Abbreviations: β = regression slope; NTproBNP = amino terminal pro-B-type natriuretic peptide; SE = standard error; sE-selectin = soluble E-selectin; sP-selectin = soluble P-selectin; sTNFαR1 = soluble tumor necrosis factor α receptor 1.
The relationship between sTNFαR1 and both pain severity and interference were different between patients with advanced and moderate HF (Table 6; Figure 3).

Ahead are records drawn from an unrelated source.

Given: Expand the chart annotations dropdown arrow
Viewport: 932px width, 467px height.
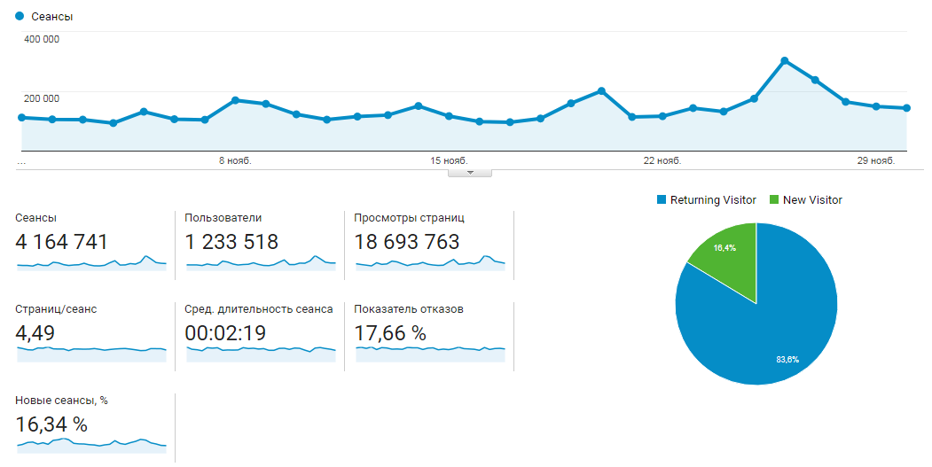Looking at the screenshot, I should [470, 173].
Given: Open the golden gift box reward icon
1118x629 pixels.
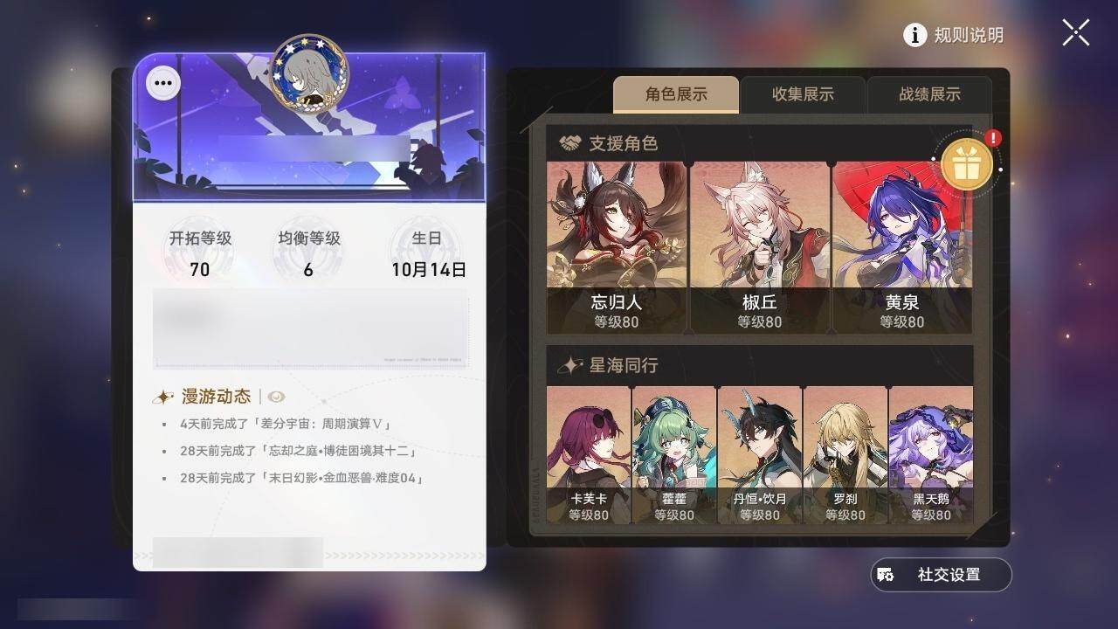Looking at the screenshot, I should [x=966, y=165].
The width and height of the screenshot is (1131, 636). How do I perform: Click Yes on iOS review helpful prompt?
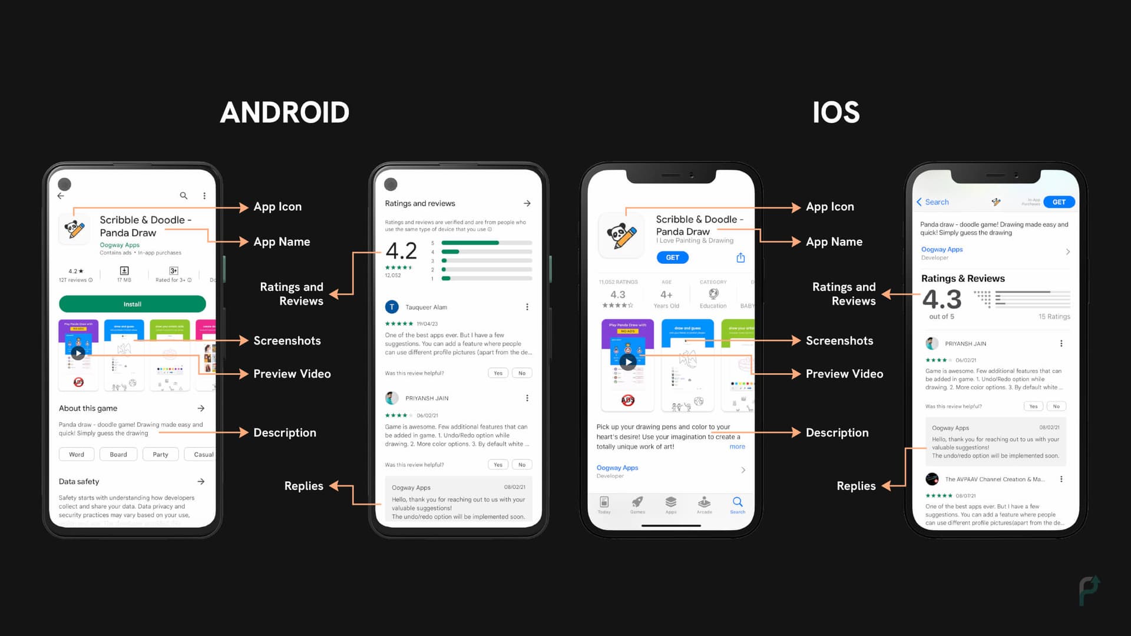[1033, 406]
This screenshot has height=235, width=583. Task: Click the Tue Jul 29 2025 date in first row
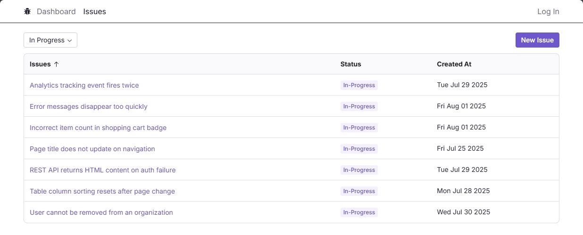click(x=462, y=85)
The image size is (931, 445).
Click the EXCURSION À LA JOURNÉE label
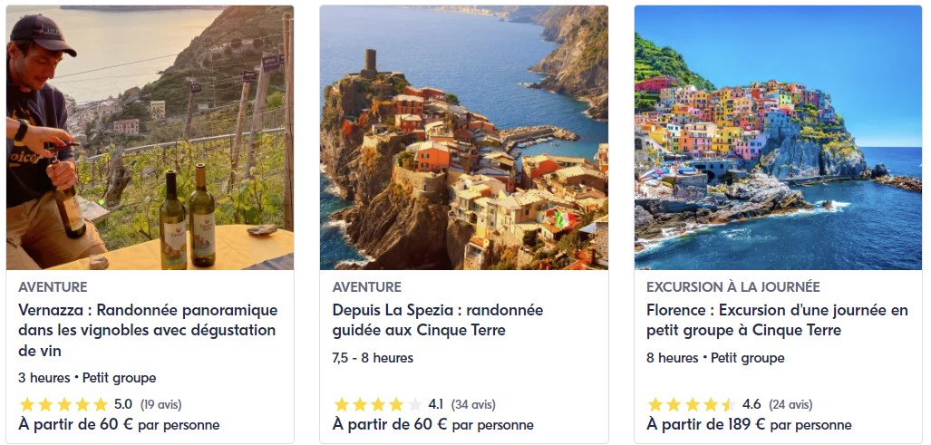point(732,287)
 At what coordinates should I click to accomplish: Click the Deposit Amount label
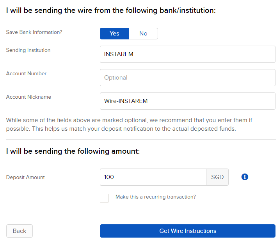pos(25,177)
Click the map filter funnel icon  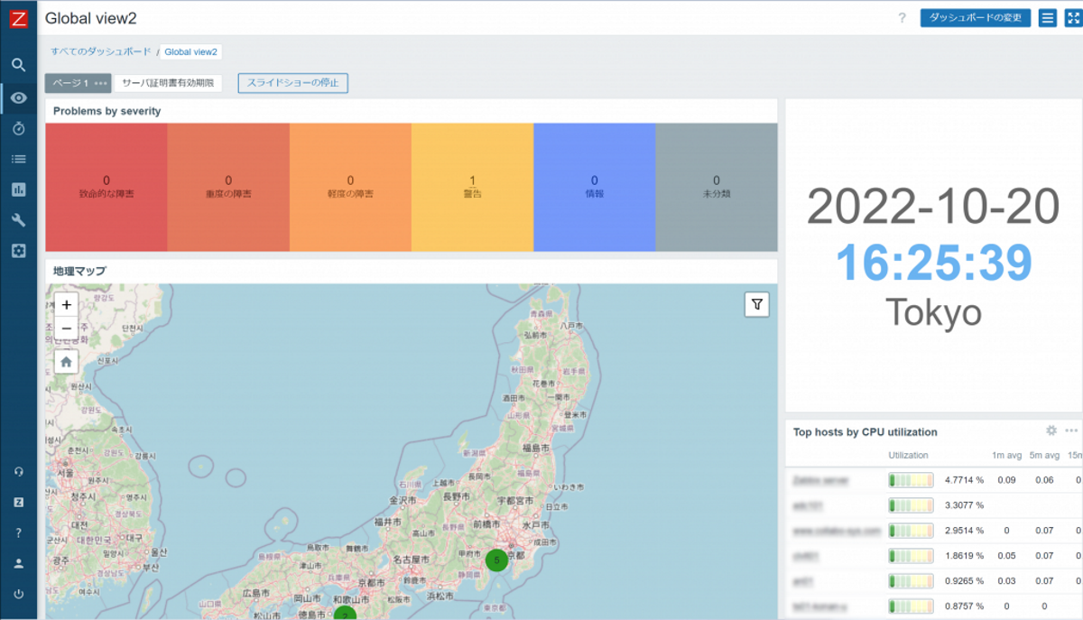click(756, 305)

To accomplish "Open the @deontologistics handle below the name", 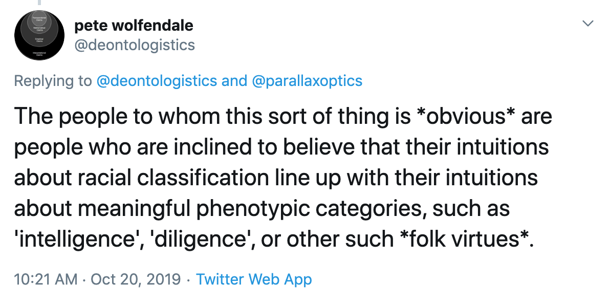I will click(135, 45).
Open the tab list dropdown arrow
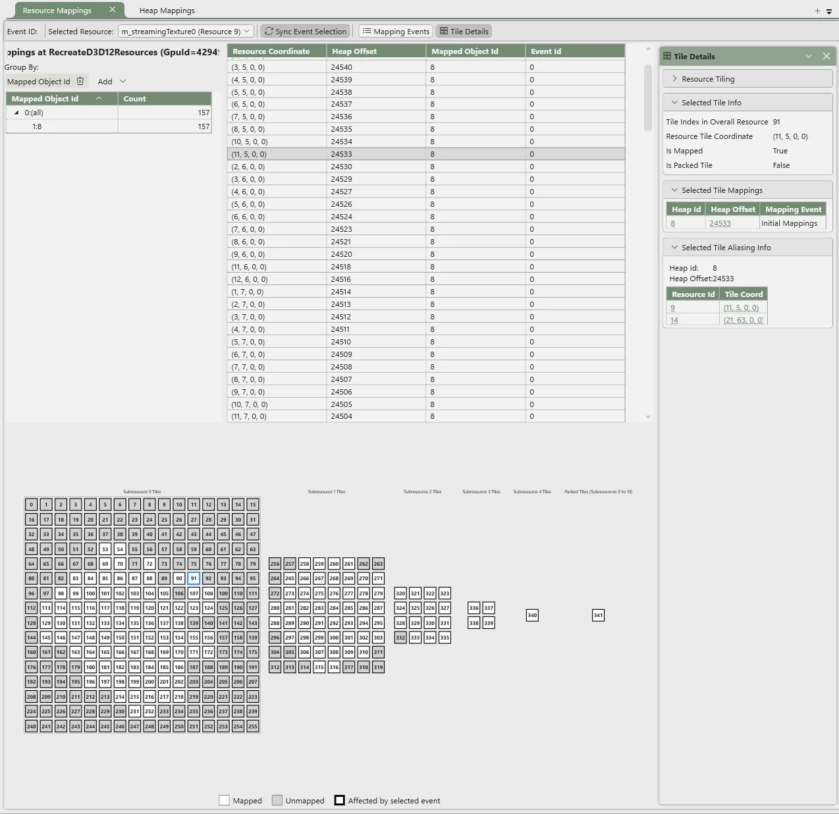This screenshot has width=839, height=814. coord(828,11)
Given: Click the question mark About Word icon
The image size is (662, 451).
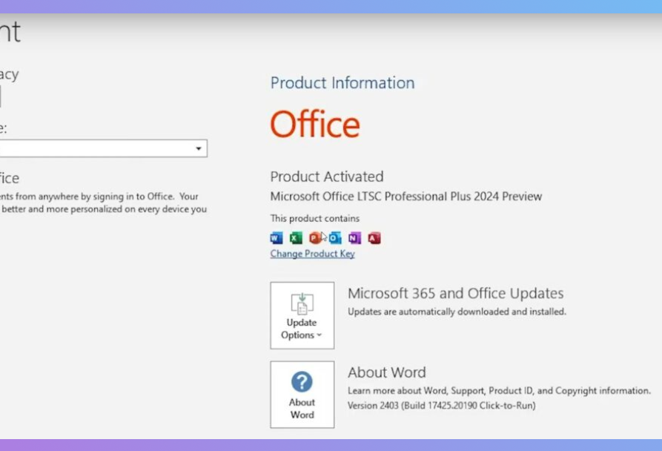Looking at the screenshot, I should tap(302, 382).
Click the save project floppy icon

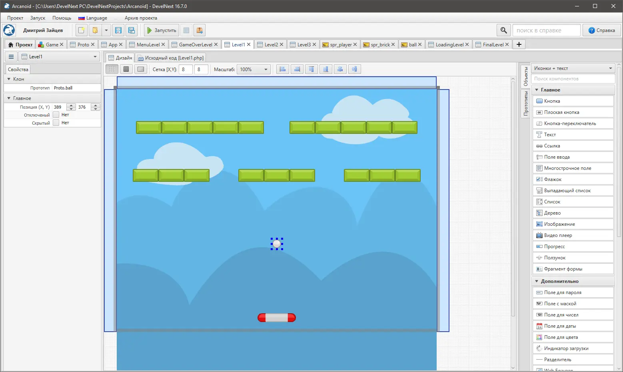(118, 30)
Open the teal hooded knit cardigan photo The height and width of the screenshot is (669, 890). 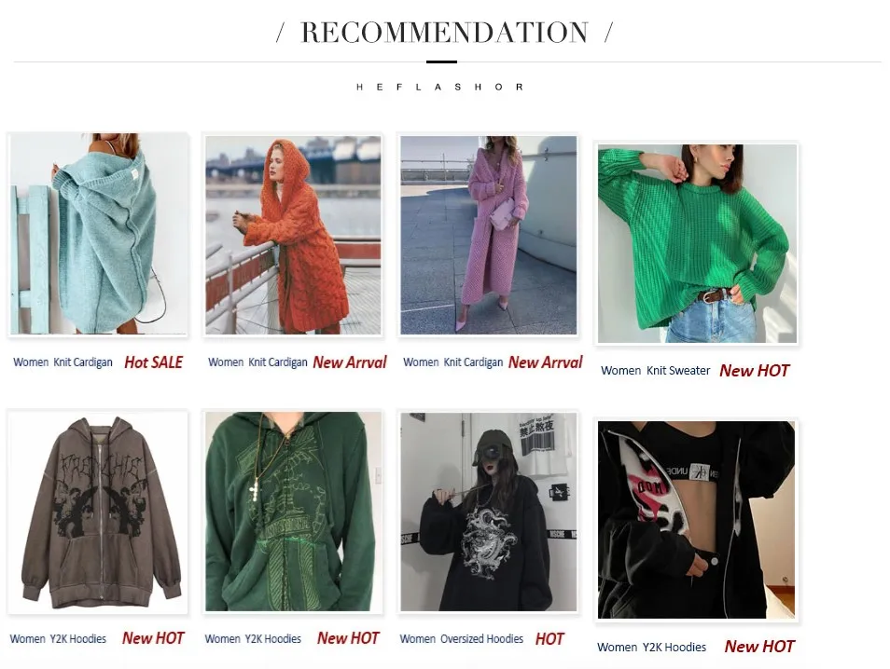(x=98, y=234)
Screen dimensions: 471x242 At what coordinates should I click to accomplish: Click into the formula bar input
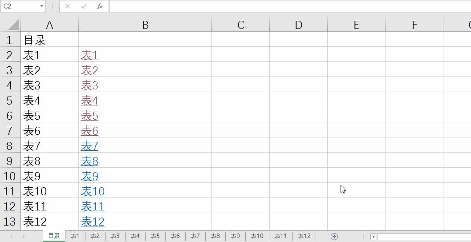[x=289, y=6]
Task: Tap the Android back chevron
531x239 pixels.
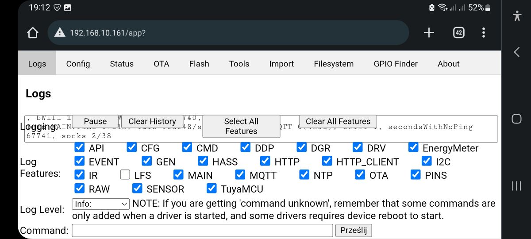Action: (516, 52)

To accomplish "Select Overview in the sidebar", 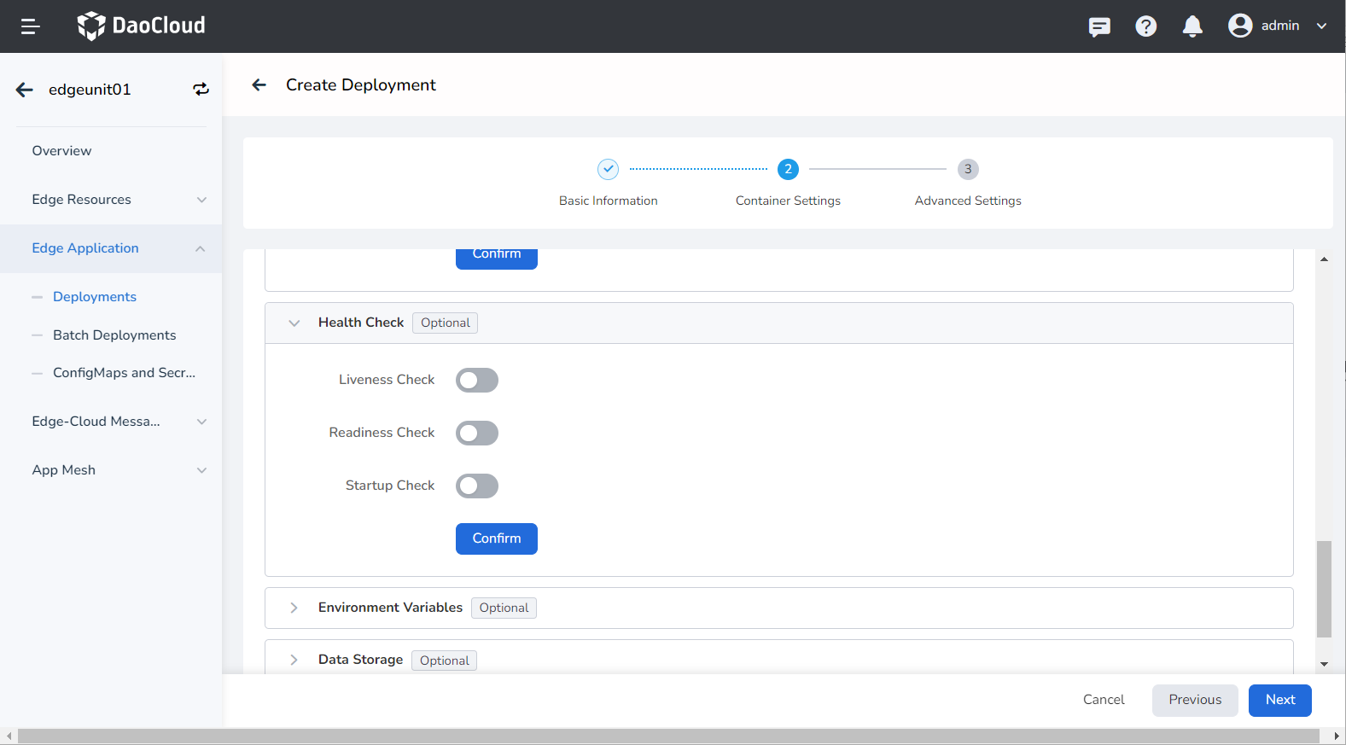I will pyautogui.click(x=61, y=151).
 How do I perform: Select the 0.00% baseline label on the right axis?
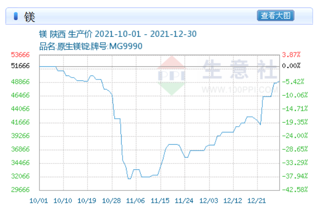click(x=291, y=66)
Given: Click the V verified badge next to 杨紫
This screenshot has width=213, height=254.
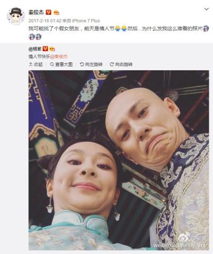Looking at the screenshot, I should click(45, 48).
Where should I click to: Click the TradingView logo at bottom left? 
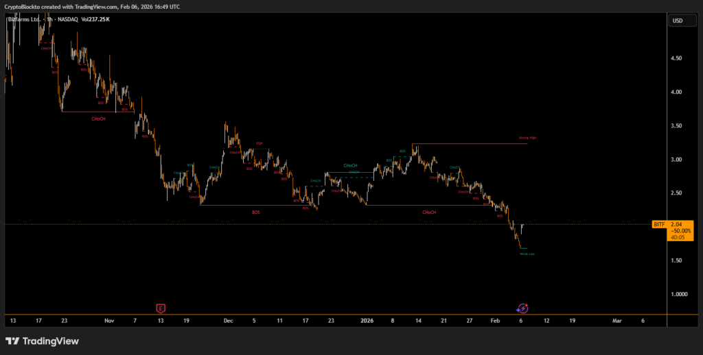[42, 341]
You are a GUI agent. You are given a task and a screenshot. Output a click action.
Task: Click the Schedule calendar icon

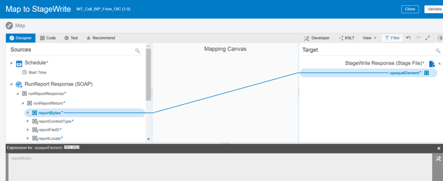point(19,63)
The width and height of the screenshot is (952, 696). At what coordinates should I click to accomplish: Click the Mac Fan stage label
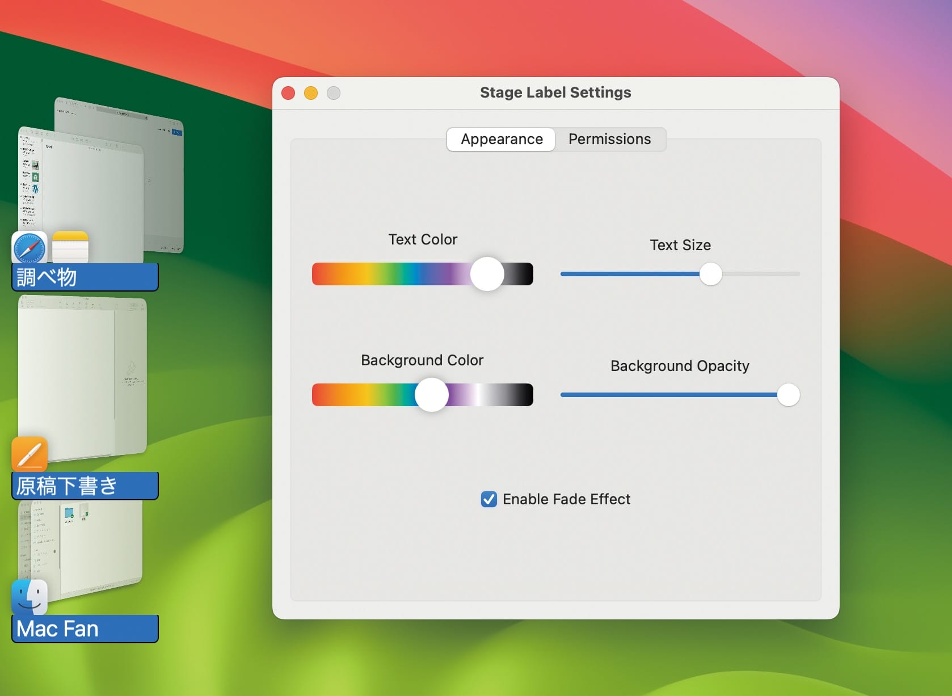[x=85, y=629]
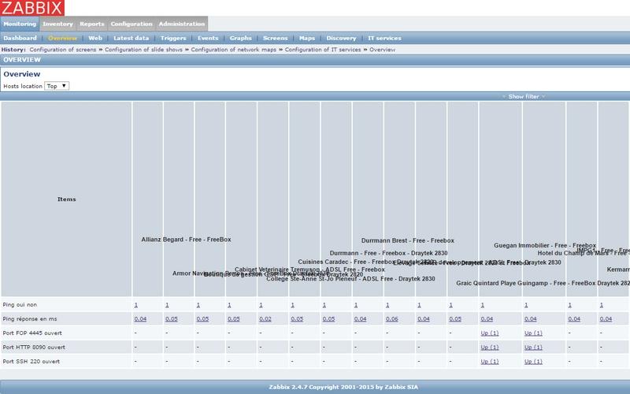Image resolution: width=630 pixels, height=394 pixels.
Task: Go to the Configuration tab
Action: pos(132,24)
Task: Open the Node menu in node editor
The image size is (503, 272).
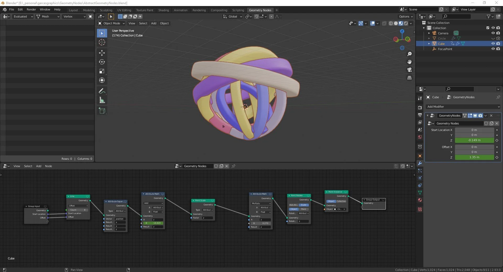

Worse systemic inflammation was associated with worse pain severity in moderate HF, but less pain severity in advanced HF. Worse systemic inflammation also was associated with worse pain interference in moderate HF, but less pain interference in advanced HF. There were no differences in the relationships between sTNFαR1 and dyspnea or early & subtle symptoms by cohort (Table 6).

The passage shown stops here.